[START Material supplied]

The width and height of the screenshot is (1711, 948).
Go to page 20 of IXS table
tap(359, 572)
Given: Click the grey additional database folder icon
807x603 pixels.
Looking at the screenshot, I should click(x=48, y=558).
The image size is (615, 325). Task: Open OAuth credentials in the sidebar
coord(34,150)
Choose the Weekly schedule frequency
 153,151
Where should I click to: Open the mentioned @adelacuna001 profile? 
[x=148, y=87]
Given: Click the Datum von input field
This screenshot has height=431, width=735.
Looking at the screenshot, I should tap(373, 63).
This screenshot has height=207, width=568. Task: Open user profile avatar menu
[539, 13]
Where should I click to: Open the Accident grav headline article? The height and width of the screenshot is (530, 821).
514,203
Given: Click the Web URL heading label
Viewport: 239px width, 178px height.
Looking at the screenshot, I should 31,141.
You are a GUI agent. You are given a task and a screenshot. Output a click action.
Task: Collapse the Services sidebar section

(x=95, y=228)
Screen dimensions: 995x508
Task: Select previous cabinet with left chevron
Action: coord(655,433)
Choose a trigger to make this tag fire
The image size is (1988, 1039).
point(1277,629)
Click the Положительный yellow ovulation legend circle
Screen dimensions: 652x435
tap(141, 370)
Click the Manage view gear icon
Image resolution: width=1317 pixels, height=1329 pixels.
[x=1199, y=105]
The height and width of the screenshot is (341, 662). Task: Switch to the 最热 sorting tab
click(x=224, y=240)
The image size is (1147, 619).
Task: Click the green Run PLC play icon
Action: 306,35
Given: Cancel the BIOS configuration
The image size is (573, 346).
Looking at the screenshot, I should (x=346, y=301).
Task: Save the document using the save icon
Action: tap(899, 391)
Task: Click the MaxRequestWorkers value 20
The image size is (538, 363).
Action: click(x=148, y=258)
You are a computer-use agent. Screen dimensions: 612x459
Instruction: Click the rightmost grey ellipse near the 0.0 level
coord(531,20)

[END Material supplied]

**Short exercise:**
Extract verbatim the lines of the material above, from the line containing "Task: Click the MaxRequestWorkers value 20" through the end of the material, both ends included.

**Complete output:**
Task: Click the MaxRequestWorkers value 20
The image size is (538, 363).
Action: click(x=148, y=258)
You are a computer-use agent. Screen dimensions: 612x459
Instruction: Click the rightmost grey ellipse near the 0.0 level
coord(531,20)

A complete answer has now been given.